The main practical advantages to renting this type of equipment surrounds the ability to outsource some costly areas of container management (e.g. supply chain management, container tracking and repair). From a finance perspective rental removes the need to tie up capital or debt lines, and container stocks can be managed in line with business requirements. Cash released by the scheme can be used to accelerate growth and fund the associated working capital requirements

It may also be possible to assign a rental agreement to another brewery, if for example a brewing contract is not renewed. Thus containers can follow the contract and be kept separate from core populations.


What about my existing stock of containers?

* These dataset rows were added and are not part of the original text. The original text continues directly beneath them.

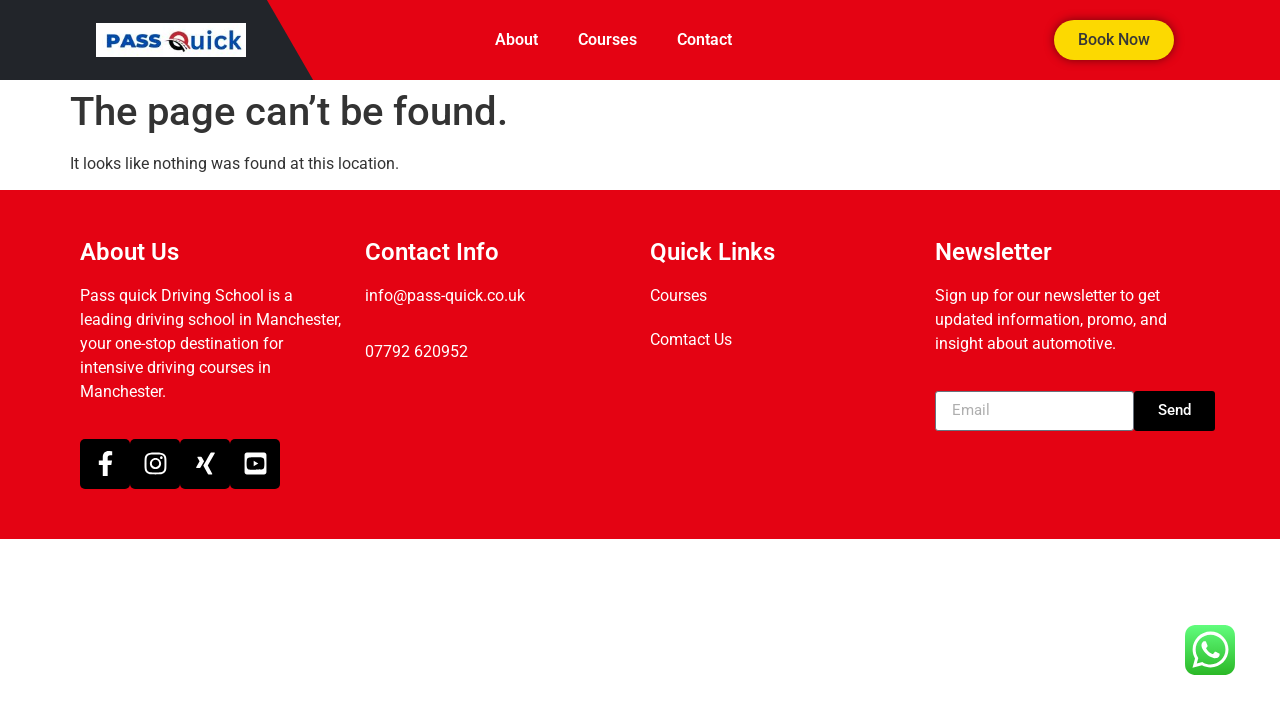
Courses (607, 39)
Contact (704, 39)
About (516, 39)
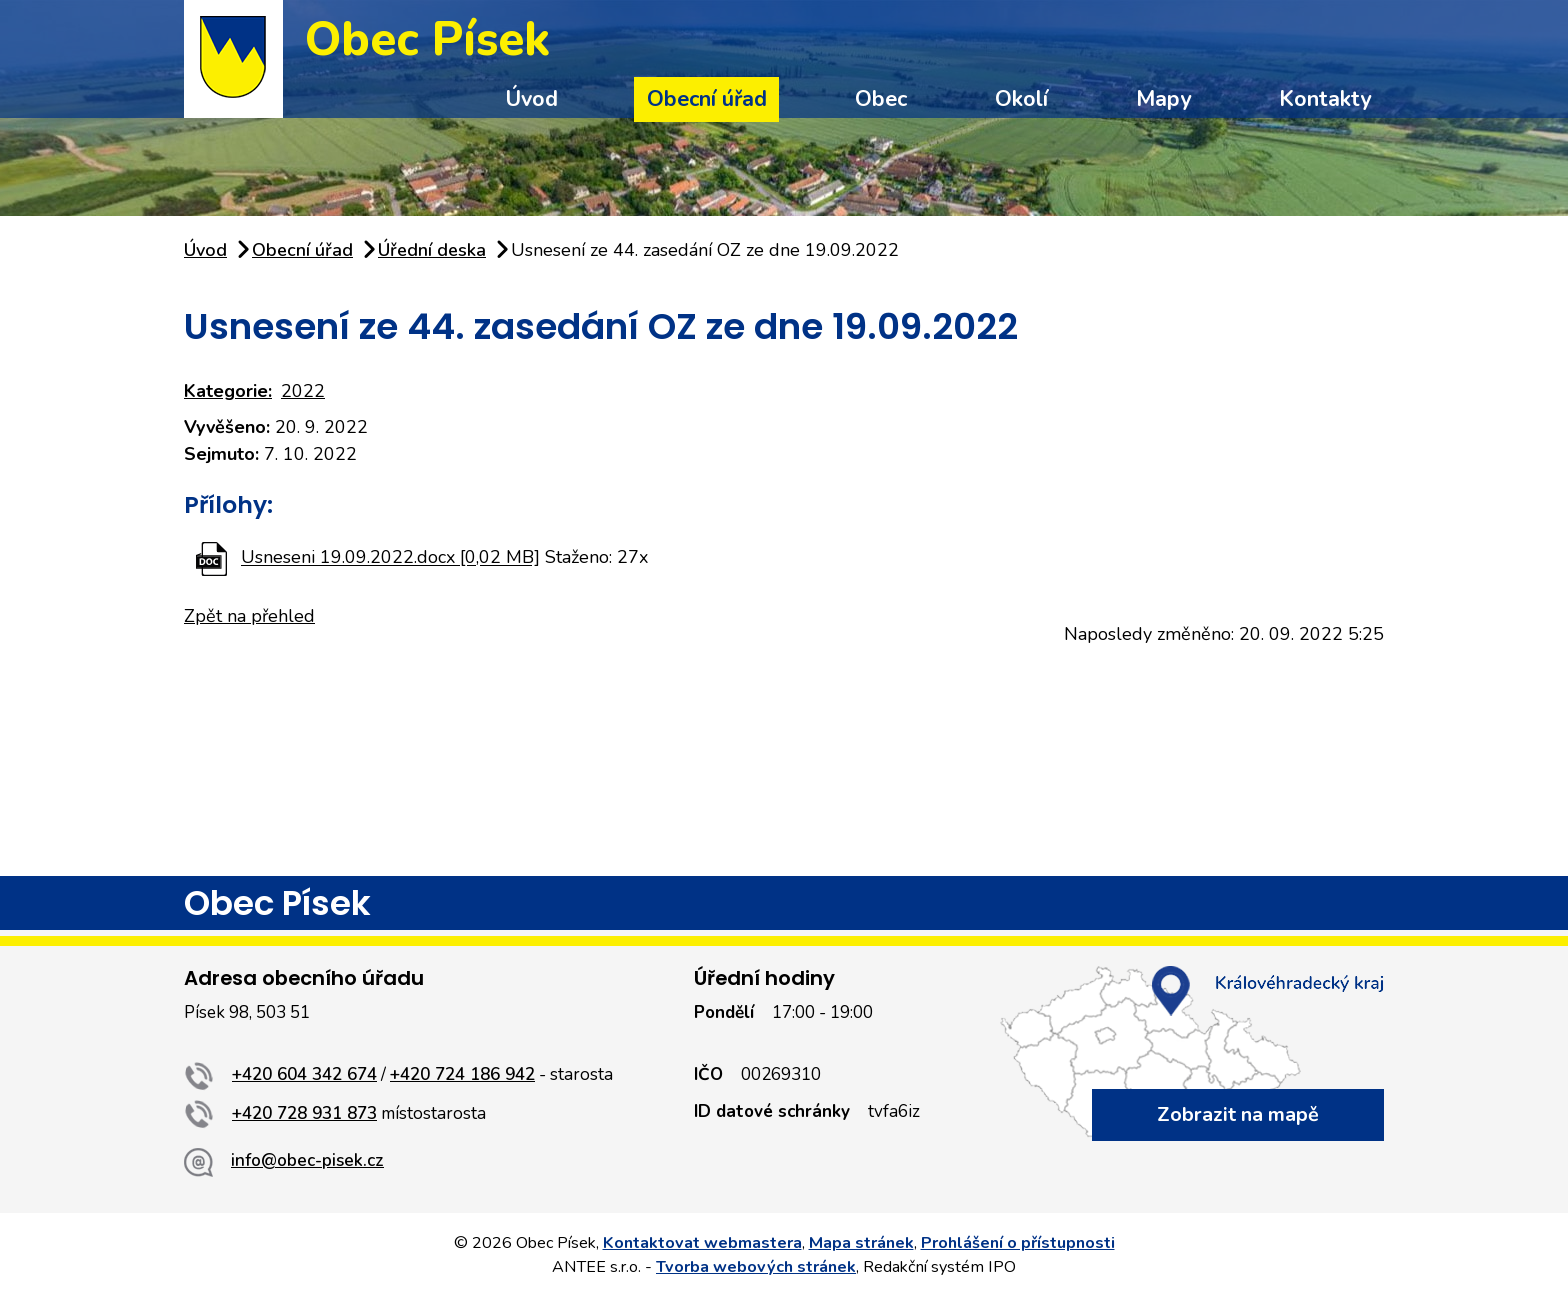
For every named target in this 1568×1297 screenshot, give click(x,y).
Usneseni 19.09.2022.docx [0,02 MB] (390, 558)
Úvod (531, 99)
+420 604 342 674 (304, 1074)
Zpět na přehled (249, 616)
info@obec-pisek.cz (307, 1160)
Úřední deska (432, 250)
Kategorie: (228, 391)
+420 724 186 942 (462, 1074)
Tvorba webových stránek (756, 1267)
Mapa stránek (861, 1243)
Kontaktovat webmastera (702, 1243)
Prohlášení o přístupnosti (1018, 1243)
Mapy (1163, 99)
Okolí (1021, 99)
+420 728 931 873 (304, 1113)
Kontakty (1325, 99)
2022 (303, 391)
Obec (881, 99)
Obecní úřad (707, 99)
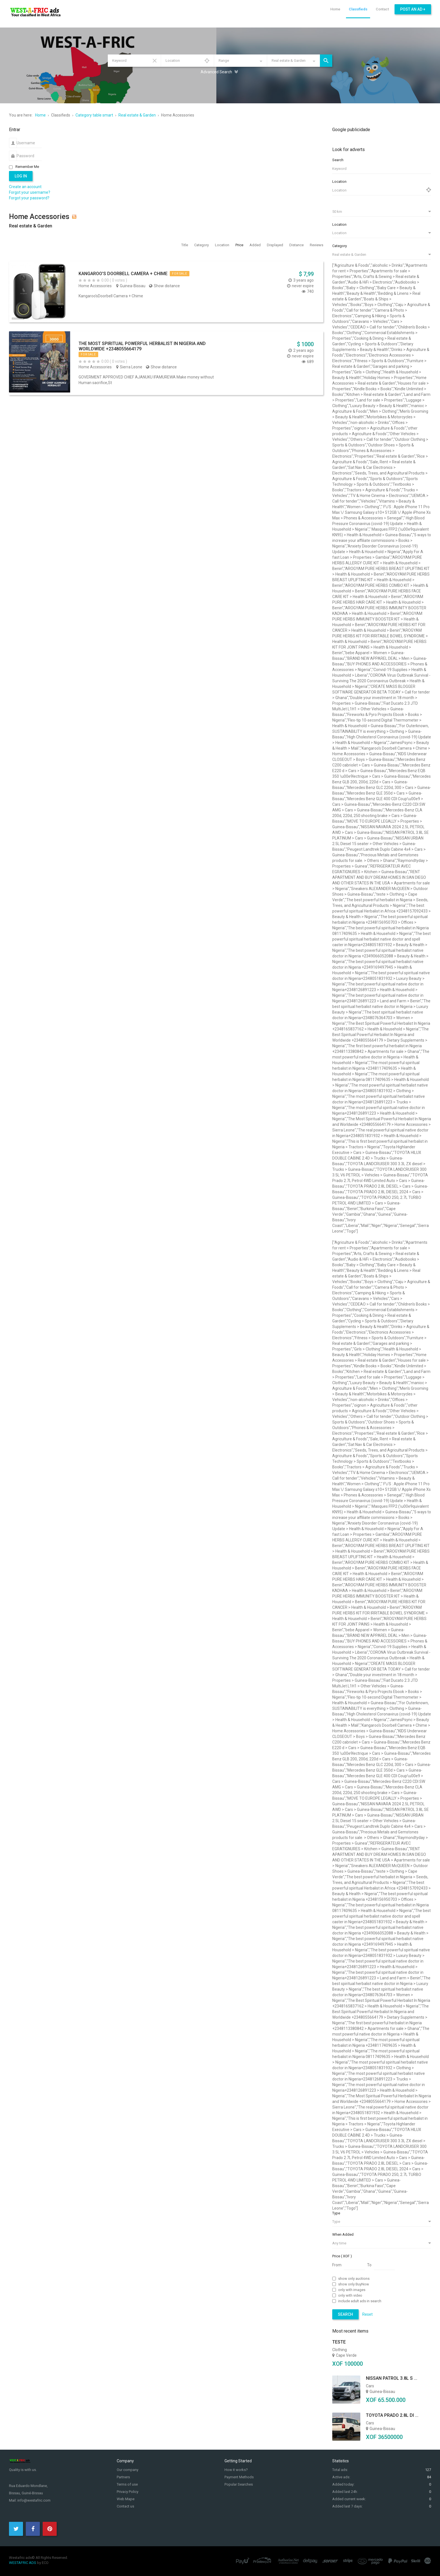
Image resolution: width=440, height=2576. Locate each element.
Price (239, 245)
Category (202, 245)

CBR will be delighted to discuss buying back the existing container population and renting them back to the brewery, releasing capital back into the business and matching future cost to income


What is the normal rental term?

The usual term will be 3 to 5 years. At the end of the initial rental period the containers can be returned or the rental extended for as long as required by the brewery.


How will rentals be structured?

Rentals can, if required, be tailored to match expenditure to income. For example seasonal payments matched to the traditional period of strong demand for a brewery's products.


How will containers be branded?

New containers will be supplied to the customers' specification, otherwise from new stocks that CBR holds. Whilst CBR will have a prominent brand identity it is important the Brewery's colour banding is used to aid identification.


How long will it take for casks or kegs to be delivered?

Where containers are required to a specific specification then the delivery time will be dependent upon the lead time with the appropriate manufacturer. Otherwise CBR may be able to deliver quickly from an existing stock of standard specification new containers.


What if the cask or keg is lost or stolen?

Customers are responsible for the safe keeping of the containers. However CBR will provide a unique cask and keg tracking service to help a brewery to protect these assets. This will also provide the brewery with valuable management information.


Is Close Brewery Rentals a member of Keg Watch?

Yes. CBR will log all cask serial numbers with Keg Watch and regularly monitor its site for any of CBR's containers which are out of position. CBR will then liaise with its brewery customers regarding their return.


Who is responsible for repair and refurbishment?

CBR can provide a repair and refurbishment service helping to maintain our casks and kegs in good condition and extending their useful lives.


So is this rental agreement "off balance sheet"?

Yes, subject to the confirmation of the company's auditors, this should be a formality.


Can customers claim any tax allowances?

CBR will own the containers therefore the brewery will not be able to claim writing down allowances. However customers will be able to offset the full rental against taxable profits.


Can customers claim the VAT charged on the rentals?

Providing they are registered for VAT, the VAT payable on the rentals can be reclaimed


What are the other advantages of container rental?

  • There is a low initial outlay, often only one month's rental is required leaving existing credit lines intact for other needs.
  • Reduced and regular monthly rentals helps budgeting.
  • Off balance sheet accounting treatment improves returns ratios as the capital employed is not classed as capital of the brewery.
  • There is no depreciation risk, CBR depreciates the asset.
  • Cash and capital is conserved.
  • The brewery does not assume long term risk of ownership; therefore the lease rental expense is fully deductible from the brewery's profit and loss account.
  • Container rentals can cut through "red tape"; rentals are often accounted for in an organisation's operating budget rather than capital budget.

Additional benefits with sale and rent back include:

  • 100% financing without significant down payments
  • Generation of cash and or income gains.
  • Elimination of asset residual risk

Other Products

In addition to the core activity of providing uniquely tailored packages for containers CBR will offer other facilities to encompass all aspects of equipment required by breweries. Examples would be bottling, washing, filling and brewing plant, through to conveyor systems, fork lift trucks, commercial vehicles and any other equipment required.